◆ What to work on ◆
**A.** Answer these questions from the triangle thread below:
(i) What three side lengths did the asker find for the large triangle?
(ii) What exact fraction does Answer 1 give for the area?
(iii) In Answer 2, which ratio of sides is squared to relate the two areas?
**B.** Decide whether each statement agrees with the triangle thread below. Answer yes or no and quote the words that settle it.
(i) Answer 2 says the triangles are similar.
(ii) Answer 1 relies on ABC being a right triangle.
(iii) The asker found the two missing sides of the smaller triangle with the Pythagorean theorem.

Find the area of the triangle $\triangle ABC$ embedded in a circle

Question

Find the area $ABC$ of the triangle.

Are these similar triangles? Can I just use a ratio of the sides to find the area?

I solved for all sides of the large triangle and got $5,7,\sqrt(74)$. Then used similar triangles to get the 2 missing sides of the smaller triangle. My final area was $3.87 $

Answer 1

We know that: $$\angle{DAE}=\arctan(5/7)\rightarrow \sin(\angle{DAE}=5/\sqrt{74}$$ Now, because $ABC$ is a right triangle, we have: $$A=\frac{1}{2}AB\cdot AC \sin(\angle{DAE})=\frac{1}{2}AB^2\sin(\angle{DAE})\cos(\angle{DAE})$$ Substituing, we have: $$A=\frac{1}{2}\cdot4^2\cdot\frac{5}{\sqrt{74}}\frac{7}{\sqrt{74}}=\frac{140}{37}$$

Answer 2

Yes, they are similar triangles.

Thus, $$\frac{S_{\Delta ABC}}{S_{\Delta ADE}}=\left(\frac{AB}{AE}\right)^2,$$ which gives $$S_{\Delta ABC}=\frac{7\cdot 5}{2}\cdot\left(\frac{4}{\sqrt{7^2+5^2}}\right)^2=\frac{140}{37}=3.78....$$

◆ Data lines ◆
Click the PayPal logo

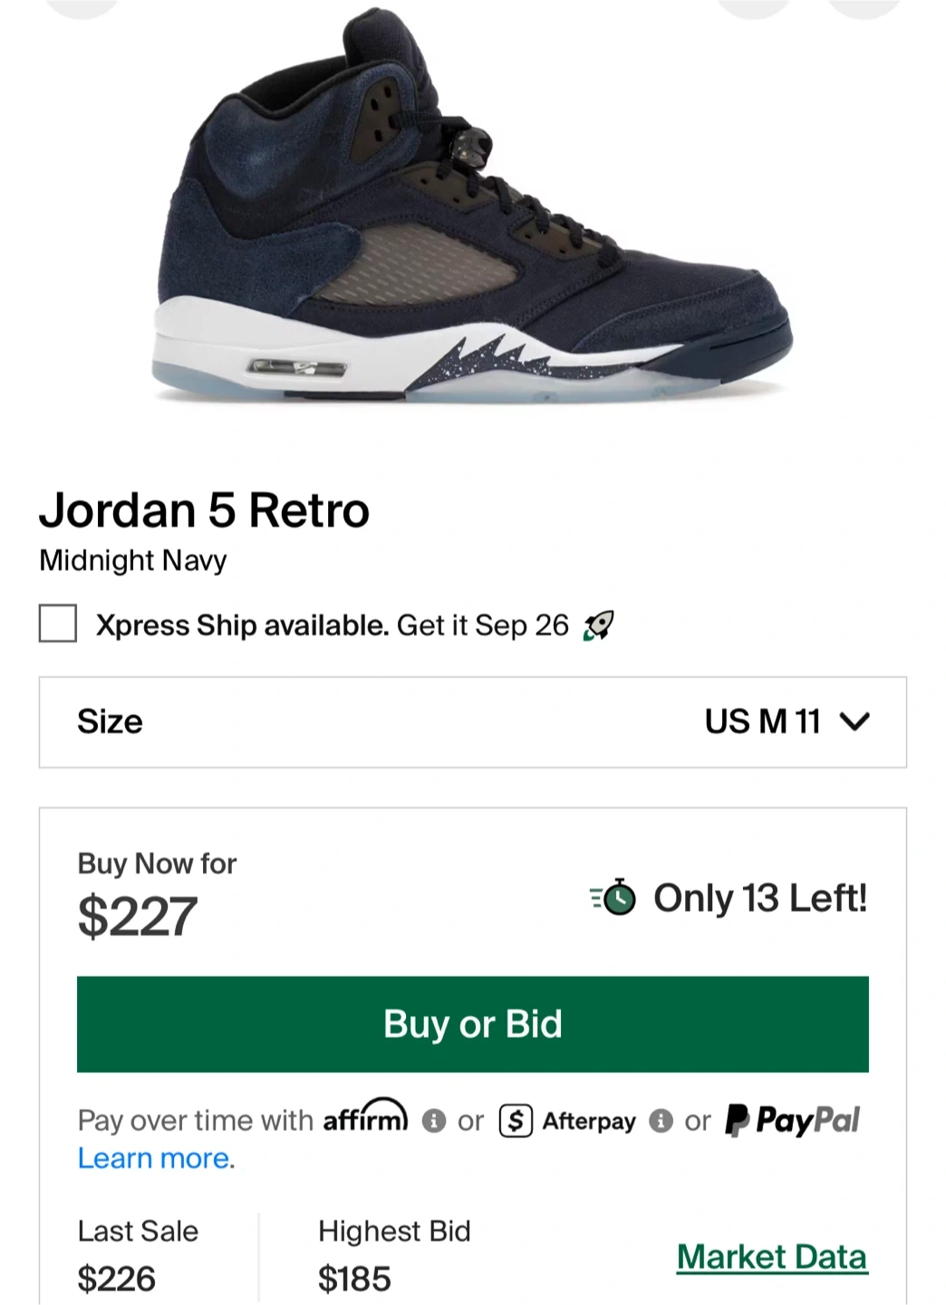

◆ Answers by task ◆
**A.**
(i) 5, 7 and √74
(ii) 140/37
(iii) AB/AE

**B.**
(i) Yes: "Yes, they are similar triangles."
(ii) Yes: "because $ABC$ is a right triangle"
(iii) No: "Then used similar triangles to get the 2 missing sides of the smaller triangle."